= Jen Markowitz =

Jen Markowitz is a Canadian film and television director and producer, whose feature documentary film debut Summer Qamp was released in 2023.

== Career ==

=== Television work ===
Markowitz previously worked in documentary and reality television, including on the series Vice Canada Reports, Canada's Drag Race, and Call Me Mother.

Markowitz is a three-time Canadian Screen Award winner for their work on Canada's Drag Race, winning Best Writing in a Lifestyle or Reality/Competition Program or Series at the 9th Canadian Screen Awards in 2021 for the episode "Welcome to the Family", and Best Reality/Competition Series both at the 9th Canadian Screen Awards at the 10th Canadian Screen Awards in 2022 as a producer of the series.

=== Summer Qamp ===
Markowitz made their feature film directing debut with Summer Qamp, a documentary which profiles Camp fYrefly, a summer camp program in Alberta that provides a safe space for LGBTQ youth.
According to Markowitz, "it’s important to show the public at large that this is a community of regular kids with regular kid problems.

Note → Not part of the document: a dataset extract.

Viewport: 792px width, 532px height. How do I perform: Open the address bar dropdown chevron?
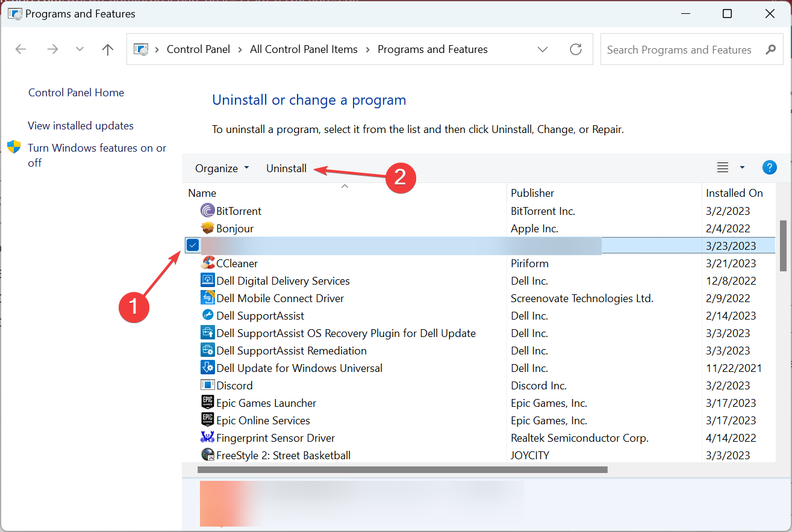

They are all regular kids at heart, they just happened to be really weighed down by a lot of this other stuff that is put on to them by the world." The project was first announced as a documentary television series in 2021, and was later revised into a feature documentary film.

The film premiered at the 2023 Toronto International Film Festival. At TIFF, the film was named first runner-up for the People's Choice Award for Documentaries. At the 2023 Calgary International Film Festival, the film received a special jury citation from the Best Canadian Feature Documentary award jury, and was the winner of the Audience Choice award for best Canadian documentary.

== Personal life ==
Markowitz identifies as non-binary and uses gender-neutral pronouns.